§ Available records
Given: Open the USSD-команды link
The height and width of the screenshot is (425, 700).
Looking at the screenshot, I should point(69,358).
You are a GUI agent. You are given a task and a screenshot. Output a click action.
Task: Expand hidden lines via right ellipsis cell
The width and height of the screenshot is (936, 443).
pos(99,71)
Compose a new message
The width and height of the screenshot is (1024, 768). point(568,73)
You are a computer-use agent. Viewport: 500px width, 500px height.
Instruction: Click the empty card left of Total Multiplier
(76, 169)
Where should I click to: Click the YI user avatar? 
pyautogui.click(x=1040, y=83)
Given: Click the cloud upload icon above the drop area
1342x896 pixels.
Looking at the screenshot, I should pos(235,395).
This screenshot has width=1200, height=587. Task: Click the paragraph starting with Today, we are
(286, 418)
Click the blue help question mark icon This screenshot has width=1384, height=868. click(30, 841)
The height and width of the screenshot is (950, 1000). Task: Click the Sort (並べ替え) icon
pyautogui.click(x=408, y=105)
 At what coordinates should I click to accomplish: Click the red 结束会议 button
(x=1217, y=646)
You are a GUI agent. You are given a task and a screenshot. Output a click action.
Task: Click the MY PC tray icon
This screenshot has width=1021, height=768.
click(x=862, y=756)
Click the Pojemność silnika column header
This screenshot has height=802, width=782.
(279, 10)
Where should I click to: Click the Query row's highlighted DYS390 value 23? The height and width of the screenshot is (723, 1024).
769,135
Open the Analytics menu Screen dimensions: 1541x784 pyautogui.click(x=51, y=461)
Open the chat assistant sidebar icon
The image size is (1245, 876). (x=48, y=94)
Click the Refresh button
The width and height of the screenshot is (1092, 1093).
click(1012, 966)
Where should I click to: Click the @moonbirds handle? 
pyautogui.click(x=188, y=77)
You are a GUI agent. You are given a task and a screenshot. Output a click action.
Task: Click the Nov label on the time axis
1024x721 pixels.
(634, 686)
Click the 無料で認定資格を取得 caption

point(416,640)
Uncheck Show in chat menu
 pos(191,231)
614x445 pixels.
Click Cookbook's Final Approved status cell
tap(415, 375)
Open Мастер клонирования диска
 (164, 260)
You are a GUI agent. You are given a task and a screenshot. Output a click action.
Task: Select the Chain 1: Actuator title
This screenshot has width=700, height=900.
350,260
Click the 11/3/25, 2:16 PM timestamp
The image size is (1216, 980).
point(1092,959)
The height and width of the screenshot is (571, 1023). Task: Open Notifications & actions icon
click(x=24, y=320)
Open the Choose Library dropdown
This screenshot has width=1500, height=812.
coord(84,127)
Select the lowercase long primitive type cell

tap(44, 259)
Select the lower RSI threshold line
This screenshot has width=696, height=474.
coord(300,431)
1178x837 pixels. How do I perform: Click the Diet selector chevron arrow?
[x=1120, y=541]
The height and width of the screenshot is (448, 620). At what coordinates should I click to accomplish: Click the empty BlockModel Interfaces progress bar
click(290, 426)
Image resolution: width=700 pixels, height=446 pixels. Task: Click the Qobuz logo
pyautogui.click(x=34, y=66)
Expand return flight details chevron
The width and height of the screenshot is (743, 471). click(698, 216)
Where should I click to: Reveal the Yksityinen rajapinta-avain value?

§ Problem details
Repeat each record exactly. Omit nothing.

§ Result
Given: Open the USSD-команды link
The height and width of the screenshot is (425, 700).
Looking at the screenshot, I should point(69,358).
You are a GUI agent. You are given a task and a screenshot. Output a click action.
Task: Expand hidden lines via right ellipsis cell
The width and height of the screenshot is (936, 443).
pos(99,71)
Compose a new message
The width and height of the screenshot is (1024, 768). point(568,73)
You are a computer-use agent. Viewport: 500px width, 500px height.
Instruction: Click the empty card left of Total Multiplier
(76, 169)
Where should I click to: Click the YI user avatar? 
pyautogui.click(x=1040, y=83)
Given: Click the cloud upload icon above the drop area
1342x896 pixels.
Looking at the screenshot, I should pos(235,395).
This screenshot has width=1200, height=587. Task: Click the paragraph starting with Today, we are
(286, 418)
Click the blue help question mark icon This screenshot has width=1384, height=868. click(30, 841)
The height and width of the screenshot is (950, 1000). Task: Click the Sort (並べ替え) icon
pyautogui.click(x=408, y=105)
 At what coordinates should I click to accomplish: Click the red 结束会议 button
(x=1217, y=646)
You are a GUI agent. You are given a task and a screenshot. Output a click action.
Task: Click the MY PC tray icon
This screenshot has width=1021, height=768.
click(x=862, y=756)
Click the Pojemność silnika column header
This screenshot has height=802, width=782.
(279, 10)
Where should I click to: Click the Query row's highlighted DYS390 value 23? The height and width of the screenshot is (723, 1024).
769,135
Open the Analytics menu Screen dimensions: 1541x784 pyautogui.click(x=51, y=461)
Open the chat assistant sidebar icon
The image size is (1245, 876). (x=48, y=94)
Click the Refresh button
The width and height of the screenshot is (1092, 1093).
click(1012, 966)
Where should I click to: Click the @moonbirds handle? 
pyautogui.click(x=188, y=77)
You are a GUI agent. You are given a task and a screenshot. Output a click action.
Task: Click the Nov label on the time axis
1024x721 pixels.
(634, 686)
Click the 無料で認定資格を取得 caption

point(416,640)
Uncheck Show in chat menu
 pos(191,231)
614x445 pixels.
Click Cookbook's Final Approved status cell
tap(415, 375)
Open Мастер клонирования диска
 (164, 260)
You are a GUI agent. You are given a task and a screenshot. Output a click action.
Task: Select the Chain 1: Actuator title
This screenshot has width=700, height=900.
350,260
Click the 11/3/25, 2:16 PM timestamp
The image size is (1216, 980).
point(1092,959)
The height and width of the screenshot is (571, 1023). Task: Open Notifications & actions icon
click(x=24, y=320)
Open the Choose Library dropdown
This screenshot has width=1500, height=812.
coord(84,127)
Select the lowercase long primitive type cell

tap(44, 259)
Select the lower RSI threshold line
This screenshot has width=696, height=474.
coord(300,431)
1178x837 pixels. How do I perform: Click the Diet selector chevron arrow?
[x=1120, y=541]
The height and width of the screenshot is (448, 620). At what coordinates should I click to accomplish: Click the empty BlockModel Interfaces progress bar
click(290, 426)
Image resolution: width=700 pixels, height=446 pixels. Task: Click the Qobuz logo
pyautogui.click(x=34, y=66)
Expand return flight details chevron
The width and height of the screenshot is (743, 471). click(698, 216)
Where should I click to: Reveal the Yksityinen rajapinta-avain value?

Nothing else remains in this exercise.